The door slid open. The alien nearest them swung at Owen with its staff. The crystal at the end flared with blue light, and an electrical corona sizzled around it. Already keyed up, Owen stepped back just before it hit. But the other two rushed forward, toward him and Nyx.

They were doomed, Owen realized. Even as he ran, he knew there was nowhere to go except a circle.

He and Nyx were about to die. Killed by aliens.

"Owen! Nyx!"

It was Tanya, standing in the elevator to the assignment center with four cadets clustered around her. She gestured for them to get inside.

Owen looked back over his shoulder. They were ahead of the aliens, but not by much. Was there enough time to safely get on the elevator without putting everyone else at risk?

Tanya seemed to think so.

He gritted his teeth and pumped his frail legs as hard as he could. Nyx passed him and then grabbed his wrist to pull him forward. Tanya kept shouting, her and the rest urging them to run faster.

Next thing Owen knew, he and Nyx were pressed up against the mob of students packed onto the platform. Tanya hit the button and the elevator doors began to close.

Too slowly.

Cadets screamed and scrambled back as the nearest alien struck, jamming the door open with its staff. The weapon's crystalline head was mere centimeters away from Owen's face. Alien cries filled his ears.

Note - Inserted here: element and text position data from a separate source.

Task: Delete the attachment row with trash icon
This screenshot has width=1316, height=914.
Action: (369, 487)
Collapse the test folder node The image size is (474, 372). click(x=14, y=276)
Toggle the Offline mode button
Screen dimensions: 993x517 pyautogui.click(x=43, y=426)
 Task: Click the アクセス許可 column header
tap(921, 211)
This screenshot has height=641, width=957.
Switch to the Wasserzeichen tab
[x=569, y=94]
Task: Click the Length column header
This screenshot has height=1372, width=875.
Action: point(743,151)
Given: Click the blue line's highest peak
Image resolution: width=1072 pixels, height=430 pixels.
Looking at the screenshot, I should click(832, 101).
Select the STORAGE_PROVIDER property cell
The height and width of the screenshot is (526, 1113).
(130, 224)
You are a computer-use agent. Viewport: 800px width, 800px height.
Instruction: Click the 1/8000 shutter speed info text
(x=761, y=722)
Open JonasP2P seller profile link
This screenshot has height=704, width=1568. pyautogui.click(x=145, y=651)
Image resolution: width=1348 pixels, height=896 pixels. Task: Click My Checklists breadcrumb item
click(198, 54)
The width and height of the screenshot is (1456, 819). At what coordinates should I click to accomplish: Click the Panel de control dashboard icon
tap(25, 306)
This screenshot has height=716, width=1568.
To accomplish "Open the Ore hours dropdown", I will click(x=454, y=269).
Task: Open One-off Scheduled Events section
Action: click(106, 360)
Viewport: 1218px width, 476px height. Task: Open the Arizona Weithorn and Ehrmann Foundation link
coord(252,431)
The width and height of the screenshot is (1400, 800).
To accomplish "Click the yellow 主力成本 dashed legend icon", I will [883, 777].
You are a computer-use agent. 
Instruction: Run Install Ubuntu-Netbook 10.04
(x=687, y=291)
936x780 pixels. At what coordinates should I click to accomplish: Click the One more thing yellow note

He was the closest to the door.

Which meant it was up to him.

Not giving himself time to doubt, he grabbed the staff and pushed back. But the alien held firm. The crystal flared again. Owen smelled ozone.

Then the rest of the students pushing with him, all seven of their spindly gravity-starved frames in unison. The glowing staff fell back, and the door shut.

Metal shrieked, the door suddenly bulging inwards from another strike.

But the elevator was moving up to whatever safety the assignment center offered. Owen looked at the people around him just before his eyes rolled into the back of his head and he lost consciousness.